Smidlee, this is an interesting posting. Does this mean, Civ 4 is a gigantic missconstruction, as it reaches the 32-bit-windows-memory border much faster as Civ 3 and isn´t able from construction to handle big maps as proper as Civ 3 on 32-bit machines ?
Is the whole conception of Civ 4 a big error, because the programmers didn´t really know, how memory in 32-bit-windows is managed??
One of the things that made Galciv2 hit this limit wasn't necessary the map size even though that added to the problem. That's also true the ViSa mod which starts out twice the size of a normal 18civ huge maps. (already over 1.6Gb with less than 400mb until MAF). In Galciv2 as the AI continue to designed more ships this allocate more memory to the game until it hit the 2gb limit. Ship design was one of it's best features.

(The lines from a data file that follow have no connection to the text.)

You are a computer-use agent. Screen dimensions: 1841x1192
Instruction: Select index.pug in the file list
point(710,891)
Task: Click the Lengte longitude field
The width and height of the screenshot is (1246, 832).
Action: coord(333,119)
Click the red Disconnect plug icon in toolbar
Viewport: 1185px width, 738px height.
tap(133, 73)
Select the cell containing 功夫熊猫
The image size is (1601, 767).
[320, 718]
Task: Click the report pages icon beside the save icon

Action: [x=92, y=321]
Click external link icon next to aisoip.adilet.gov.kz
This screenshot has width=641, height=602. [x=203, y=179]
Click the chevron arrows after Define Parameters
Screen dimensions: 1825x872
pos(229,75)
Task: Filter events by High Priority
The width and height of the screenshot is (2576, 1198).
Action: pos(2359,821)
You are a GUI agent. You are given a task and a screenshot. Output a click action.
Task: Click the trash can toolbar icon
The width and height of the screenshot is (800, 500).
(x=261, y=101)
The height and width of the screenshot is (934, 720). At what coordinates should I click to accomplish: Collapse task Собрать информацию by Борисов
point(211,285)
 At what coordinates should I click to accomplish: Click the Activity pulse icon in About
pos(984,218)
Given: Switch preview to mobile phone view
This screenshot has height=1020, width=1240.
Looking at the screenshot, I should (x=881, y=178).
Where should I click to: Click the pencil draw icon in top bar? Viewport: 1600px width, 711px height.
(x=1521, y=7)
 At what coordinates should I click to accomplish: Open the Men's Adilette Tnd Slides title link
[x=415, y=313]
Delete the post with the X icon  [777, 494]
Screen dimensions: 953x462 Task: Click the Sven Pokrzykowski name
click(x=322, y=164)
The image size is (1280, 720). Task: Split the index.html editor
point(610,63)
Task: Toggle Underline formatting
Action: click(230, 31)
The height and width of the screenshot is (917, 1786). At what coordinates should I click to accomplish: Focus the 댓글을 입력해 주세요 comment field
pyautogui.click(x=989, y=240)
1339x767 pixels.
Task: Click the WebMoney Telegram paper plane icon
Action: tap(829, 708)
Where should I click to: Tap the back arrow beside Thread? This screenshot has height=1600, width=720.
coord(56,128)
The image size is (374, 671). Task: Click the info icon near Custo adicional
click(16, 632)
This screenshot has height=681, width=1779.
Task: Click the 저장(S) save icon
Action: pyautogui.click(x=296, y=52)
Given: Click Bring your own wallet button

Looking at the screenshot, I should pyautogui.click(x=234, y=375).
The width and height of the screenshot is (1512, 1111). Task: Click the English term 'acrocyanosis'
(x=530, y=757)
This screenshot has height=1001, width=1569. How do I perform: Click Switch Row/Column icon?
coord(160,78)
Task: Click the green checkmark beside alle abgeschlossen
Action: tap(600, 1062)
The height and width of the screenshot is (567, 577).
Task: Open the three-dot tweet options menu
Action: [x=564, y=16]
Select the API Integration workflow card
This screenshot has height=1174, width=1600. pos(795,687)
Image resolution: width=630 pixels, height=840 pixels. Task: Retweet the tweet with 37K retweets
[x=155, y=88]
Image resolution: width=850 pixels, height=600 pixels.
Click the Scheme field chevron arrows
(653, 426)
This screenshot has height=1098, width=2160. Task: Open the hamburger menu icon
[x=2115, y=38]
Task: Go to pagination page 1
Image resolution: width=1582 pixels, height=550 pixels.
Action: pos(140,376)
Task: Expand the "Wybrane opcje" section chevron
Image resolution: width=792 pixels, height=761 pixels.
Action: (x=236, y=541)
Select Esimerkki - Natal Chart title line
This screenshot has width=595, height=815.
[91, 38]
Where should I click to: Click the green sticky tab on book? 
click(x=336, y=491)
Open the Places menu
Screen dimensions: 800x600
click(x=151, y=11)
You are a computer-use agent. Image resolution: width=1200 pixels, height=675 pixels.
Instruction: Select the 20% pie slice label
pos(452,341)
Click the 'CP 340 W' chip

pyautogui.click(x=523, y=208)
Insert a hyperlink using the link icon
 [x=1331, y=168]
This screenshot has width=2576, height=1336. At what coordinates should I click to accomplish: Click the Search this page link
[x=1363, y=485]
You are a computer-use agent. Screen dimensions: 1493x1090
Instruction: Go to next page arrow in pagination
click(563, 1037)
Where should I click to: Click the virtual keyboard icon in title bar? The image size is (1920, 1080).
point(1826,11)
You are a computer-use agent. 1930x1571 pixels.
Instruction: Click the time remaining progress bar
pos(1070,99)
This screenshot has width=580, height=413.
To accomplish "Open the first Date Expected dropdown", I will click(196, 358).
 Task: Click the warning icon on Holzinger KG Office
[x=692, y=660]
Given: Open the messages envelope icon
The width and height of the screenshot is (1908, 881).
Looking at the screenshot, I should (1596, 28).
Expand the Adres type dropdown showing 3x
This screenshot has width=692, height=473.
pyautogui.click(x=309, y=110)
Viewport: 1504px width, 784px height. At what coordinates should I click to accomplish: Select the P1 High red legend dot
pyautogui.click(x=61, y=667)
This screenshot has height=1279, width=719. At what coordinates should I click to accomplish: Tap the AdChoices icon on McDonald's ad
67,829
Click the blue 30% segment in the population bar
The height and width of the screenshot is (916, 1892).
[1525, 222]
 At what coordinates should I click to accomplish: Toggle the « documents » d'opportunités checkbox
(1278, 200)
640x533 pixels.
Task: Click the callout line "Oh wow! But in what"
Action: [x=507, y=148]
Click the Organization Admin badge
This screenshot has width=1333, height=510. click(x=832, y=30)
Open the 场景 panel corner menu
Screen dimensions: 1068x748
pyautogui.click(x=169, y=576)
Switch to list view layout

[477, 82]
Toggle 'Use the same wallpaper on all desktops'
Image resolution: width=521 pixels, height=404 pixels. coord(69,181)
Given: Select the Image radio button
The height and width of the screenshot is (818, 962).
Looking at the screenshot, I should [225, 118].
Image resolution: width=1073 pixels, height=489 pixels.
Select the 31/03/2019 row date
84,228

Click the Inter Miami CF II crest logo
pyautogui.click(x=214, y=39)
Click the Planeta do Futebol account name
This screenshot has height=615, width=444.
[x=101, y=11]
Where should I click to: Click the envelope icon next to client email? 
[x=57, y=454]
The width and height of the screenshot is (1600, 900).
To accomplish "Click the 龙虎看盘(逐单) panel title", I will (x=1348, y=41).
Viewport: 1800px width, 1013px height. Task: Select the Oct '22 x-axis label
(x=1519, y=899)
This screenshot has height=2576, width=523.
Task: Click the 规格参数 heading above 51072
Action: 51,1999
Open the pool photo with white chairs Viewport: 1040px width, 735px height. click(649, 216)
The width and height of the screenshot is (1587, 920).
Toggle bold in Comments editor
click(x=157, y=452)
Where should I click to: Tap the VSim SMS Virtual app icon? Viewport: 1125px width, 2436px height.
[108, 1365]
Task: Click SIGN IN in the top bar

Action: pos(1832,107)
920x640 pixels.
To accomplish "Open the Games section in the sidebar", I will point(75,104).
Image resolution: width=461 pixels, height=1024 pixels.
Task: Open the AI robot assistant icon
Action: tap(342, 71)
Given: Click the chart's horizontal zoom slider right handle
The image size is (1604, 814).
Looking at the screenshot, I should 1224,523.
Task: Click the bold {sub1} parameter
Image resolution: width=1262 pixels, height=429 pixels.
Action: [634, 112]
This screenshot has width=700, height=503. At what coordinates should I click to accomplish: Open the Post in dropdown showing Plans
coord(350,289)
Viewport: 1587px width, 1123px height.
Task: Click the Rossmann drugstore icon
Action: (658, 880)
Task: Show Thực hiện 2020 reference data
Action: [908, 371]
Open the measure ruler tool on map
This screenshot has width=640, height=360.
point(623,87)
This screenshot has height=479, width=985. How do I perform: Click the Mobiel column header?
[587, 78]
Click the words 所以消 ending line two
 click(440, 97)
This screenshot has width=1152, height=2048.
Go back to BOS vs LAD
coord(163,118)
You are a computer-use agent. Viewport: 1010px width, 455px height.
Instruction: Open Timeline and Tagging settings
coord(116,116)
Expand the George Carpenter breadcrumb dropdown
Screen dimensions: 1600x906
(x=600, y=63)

As Brad pointed out if games like Galciv2 are start to hit this limit then 32-bit days are clearly numbered especially when Vista uses even more memory to run a program.
I surely didn't mean that since 64 bit systems have their own problems; like running slower and hotter.Ya I agree if your sayin desiners should have held off on CIv4's frame and other behomoths like it till the 64bit was the majority and not minute minority.